* Start Material supplied *

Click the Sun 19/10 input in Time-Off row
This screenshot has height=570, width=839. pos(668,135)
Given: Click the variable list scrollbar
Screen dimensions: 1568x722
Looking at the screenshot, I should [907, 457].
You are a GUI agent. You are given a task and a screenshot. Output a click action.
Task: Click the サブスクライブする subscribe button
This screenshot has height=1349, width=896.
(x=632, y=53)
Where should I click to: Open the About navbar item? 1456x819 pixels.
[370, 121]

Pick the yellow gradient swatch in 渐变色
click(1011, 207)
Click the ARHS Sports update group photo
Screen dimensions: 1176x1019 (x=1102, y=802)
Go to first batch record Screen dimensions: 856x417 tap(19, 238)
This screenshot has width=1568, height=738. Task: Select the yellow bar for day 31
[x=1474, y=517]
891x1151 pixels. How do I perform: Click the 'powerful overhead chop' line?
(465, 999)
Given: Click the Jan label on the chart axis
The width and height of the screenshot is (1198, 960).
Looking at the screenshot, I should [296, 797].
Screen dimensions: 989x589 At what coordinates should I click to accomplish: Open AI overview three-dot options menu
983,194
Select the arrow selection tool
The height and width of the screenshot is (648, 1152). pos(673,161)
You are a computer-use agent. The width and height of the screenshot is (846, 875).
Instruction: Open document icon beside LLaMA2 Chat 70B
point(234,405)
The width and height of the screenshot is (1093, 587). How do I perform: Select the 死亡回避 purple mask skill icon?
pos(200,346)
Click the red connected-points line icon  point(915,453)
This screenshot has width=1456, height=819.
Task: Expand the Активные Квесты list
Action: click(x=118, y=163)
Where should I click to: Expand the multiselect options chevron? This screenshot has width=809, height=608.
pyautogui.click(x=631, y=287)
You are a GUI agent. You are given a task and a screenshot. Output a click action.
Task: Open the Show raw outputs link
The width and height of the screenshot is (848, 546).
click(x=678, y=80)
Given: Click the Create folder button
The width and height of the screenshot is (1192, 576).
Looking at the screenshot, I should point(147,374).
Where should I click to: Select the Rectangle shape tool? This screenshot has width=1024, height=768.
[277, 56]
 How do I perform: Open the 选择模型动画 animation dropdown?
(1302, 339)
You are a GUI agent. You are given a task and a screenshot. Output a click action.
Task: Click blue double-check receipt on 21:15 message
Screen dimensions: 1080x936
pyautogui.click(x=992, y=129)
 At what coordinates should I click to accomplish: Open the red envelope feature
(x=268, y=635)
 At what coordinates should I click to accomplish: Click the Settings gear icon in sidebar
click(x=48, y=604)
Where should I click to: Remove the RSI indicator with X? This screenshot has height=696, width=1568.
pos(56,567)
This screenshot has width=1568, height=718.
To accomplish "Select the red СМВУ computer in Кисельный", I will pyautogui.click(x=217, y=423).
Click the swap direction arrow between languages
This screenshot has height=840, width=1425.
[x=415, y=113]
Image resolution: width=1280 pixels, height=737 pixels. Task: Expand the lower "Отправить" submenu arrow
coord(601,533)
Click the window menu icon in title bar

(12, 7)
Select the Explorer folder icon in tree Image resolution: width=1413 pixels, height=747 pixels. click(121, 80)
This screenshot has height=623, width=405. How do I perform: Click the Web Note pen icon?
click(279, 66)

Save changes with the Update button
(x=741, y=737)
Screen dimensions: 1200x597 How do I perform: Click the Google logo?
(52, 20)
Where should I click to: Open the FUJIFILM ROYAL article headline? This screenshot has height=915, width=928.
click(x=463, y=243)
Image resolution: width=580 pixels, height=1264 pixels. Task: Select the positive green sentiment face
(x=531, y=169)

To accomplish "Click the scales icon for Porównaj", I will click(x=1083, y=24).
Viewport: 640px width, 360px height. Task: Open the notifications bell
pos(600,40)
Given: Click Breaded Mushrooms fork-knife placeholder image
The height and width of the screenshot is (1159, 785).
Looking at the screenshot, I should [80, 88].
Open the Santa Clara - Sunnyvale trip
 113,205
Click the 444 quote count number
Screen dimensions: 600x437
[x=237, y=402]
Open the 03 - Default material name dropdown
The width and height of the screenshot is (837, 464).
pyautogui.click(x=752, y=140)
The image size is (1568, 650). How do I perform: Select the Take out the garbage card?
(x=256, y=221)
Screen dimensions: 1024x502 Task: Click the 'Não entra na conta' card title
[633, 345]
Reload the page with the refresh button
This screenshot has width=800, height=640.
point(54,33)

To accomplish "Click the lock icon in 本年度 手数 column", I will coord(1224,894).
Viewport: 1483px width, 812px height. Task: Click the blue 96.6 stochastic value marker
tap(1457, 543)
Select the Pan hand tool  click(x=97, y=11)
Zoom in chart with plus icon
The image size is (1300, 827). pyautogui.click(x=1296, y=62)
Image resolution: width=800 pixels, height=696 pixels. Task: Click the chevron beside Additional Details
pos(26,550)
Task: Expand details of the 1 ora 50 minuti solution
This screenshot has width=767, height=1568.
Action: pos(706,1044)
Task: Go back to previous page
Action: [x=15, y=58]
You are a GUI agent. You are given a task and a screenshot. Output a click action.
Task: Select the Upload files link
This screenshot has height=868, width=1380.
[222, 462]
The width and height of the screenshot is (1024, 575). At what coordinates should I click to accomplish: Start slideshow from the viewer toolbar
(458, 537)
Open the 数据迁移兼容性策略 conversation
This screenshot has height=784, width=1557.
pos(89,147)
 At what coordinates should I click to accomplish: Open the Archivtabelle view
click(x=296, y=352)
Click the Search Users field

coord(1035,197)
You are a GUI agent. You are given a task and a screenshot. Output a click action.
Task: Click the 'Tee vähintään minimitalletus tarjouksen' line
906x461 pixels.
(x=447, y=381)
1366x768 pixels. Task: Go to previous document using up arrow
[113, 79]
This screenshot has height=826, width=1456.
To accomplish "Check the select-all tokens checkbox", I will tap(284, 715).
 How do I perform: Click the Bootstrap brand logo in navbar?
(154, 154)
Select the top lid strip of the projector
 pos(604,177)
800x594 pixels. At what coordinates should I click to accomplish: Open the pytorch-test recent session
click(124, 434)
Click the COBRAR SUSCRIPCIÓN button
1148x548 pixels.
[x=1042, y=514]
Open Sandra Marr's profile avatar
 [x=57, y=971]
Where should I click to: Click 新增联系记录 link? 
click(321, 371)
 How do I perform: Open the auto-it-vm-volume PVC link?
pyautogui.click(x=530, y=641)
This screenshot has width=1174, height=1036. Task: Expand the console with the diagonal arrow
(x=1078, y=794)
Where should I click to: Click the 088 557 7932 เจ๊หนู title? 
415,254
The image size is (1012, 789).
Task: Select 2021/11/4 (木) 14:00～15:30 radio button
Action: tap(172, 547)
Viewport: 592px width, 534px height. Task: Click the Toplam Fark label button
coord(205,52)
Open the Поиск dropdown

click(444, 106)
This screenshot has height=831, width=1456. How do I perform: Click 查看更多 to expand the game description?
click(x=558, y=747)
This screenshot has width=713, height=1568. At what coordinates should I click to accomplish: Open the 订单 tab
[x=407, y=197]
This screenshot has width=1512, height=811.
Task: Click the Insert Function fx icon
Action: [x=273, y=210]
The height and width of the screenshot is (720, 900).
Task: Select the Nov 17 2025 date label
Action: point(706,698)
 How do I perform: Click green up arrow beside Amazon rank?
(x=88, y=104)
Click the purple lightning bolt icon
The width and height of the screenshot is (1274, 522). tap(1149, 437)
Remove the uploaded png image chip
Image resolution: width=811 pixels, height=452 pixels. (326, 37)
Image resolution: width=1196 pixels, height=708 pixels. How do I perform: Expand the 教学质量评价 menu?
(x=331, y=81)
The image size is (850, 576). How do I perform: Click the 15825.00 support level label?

* End Material supplied *

Work to complete
Return every line above that contains the word "green", copying each one in full.

Response to the task
Image resolution: width=580 pixels, height=1264 pixels. Task: Select the positive green sentiment face
 How do I perform: Click green up arrow beside Amazon rank?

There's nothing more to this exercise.